Lc 14, 25-33
En aquel tiempo, mucha gente acompañaba a Jesús; él se volvió y les dijo: «Si alguno viene a mí y no pospone a su padre y a su madre, a su mujer y a sus hijos, a sus hermanos y a sus hermanas, e incluso a sí mismo, no puede ser discípulo mío.
Quien no carga con su cruz y viene en pos de mí, no puede ser discípulo mío.
Así, ¿quién de vosotros, si quiere construir una torre, no se sienta primero a calcular los gastos, a ver si tiene para terminarla? No sea que, si echa los cimientos y no puede acabarla, se pongan a burlarse de él los que miran, diciendo: "Este hombre empezó a construir y no ha sido capaz de acabar."
¿O qué rey, si va a dar la batalla a otro rey, no se sienta primero a deliberar si con diez mil hombres podrá salir al paso del que le ataca con veinte mil? Y si no, cuando el otro está todavía lejos, envía legados para pedir condiciones de paz.

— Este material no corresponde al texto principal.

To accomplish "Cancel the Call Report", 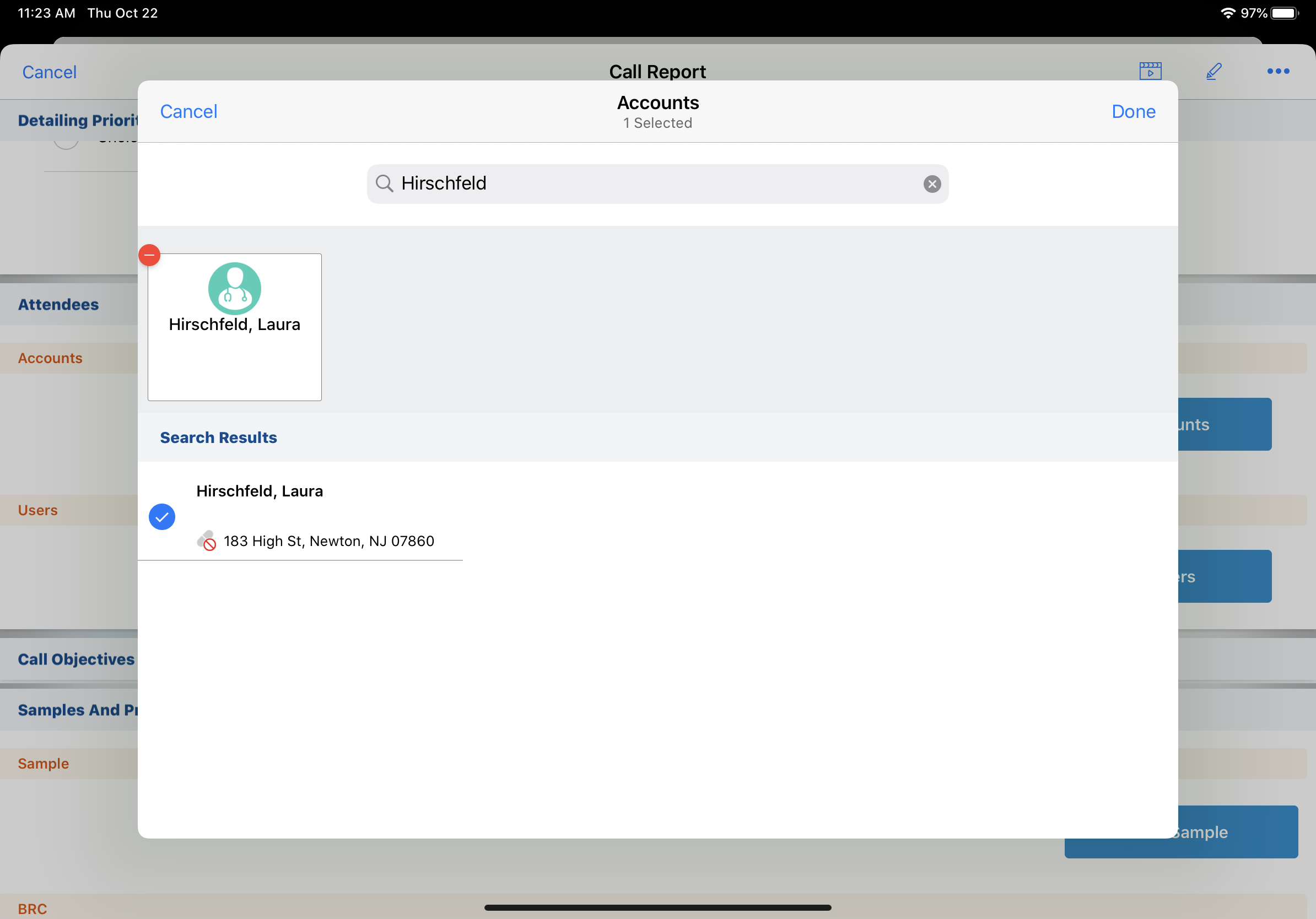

Así pues, todo aquel de entre vosotros que no renuncia a todos sus bienes no puede ser discípulo mío».
RENUNCIAR A LOS BIENES
El evangelio de este domingo pone en nuestro punto de mira preguntarnos qué tiene más sitio en nuestro corazón, el seguimiento de Jesús o todos nuestros bienes. Entendiendo por bienes todo aquello bueno que tenemos. El equilibrio está en ponerlos a disposición de Jesús y los hermanos.
Así podremos llegar mejor al corazón de Dios y, como nos dice el libro de la Sabiduría, los hombres aprendieron lo que agrada a Dios. La dignidad del hombre, en la que todos somos iguales, nos hace considerar al prójimo como a uno mismo. Y en esa unidad, ser uno con Dios, en su misericordia.
El salmo nos anima a elevar una petición a Dios: "sácianos de tu misericordia". Cuando seamos misericordia, el mundo cambiará y ya todos nuestros bienes, materiales o no, habrán pasado a un segundo plano para estar pendientes de lo que verdaderamente importa: ser discípulo de Jesús.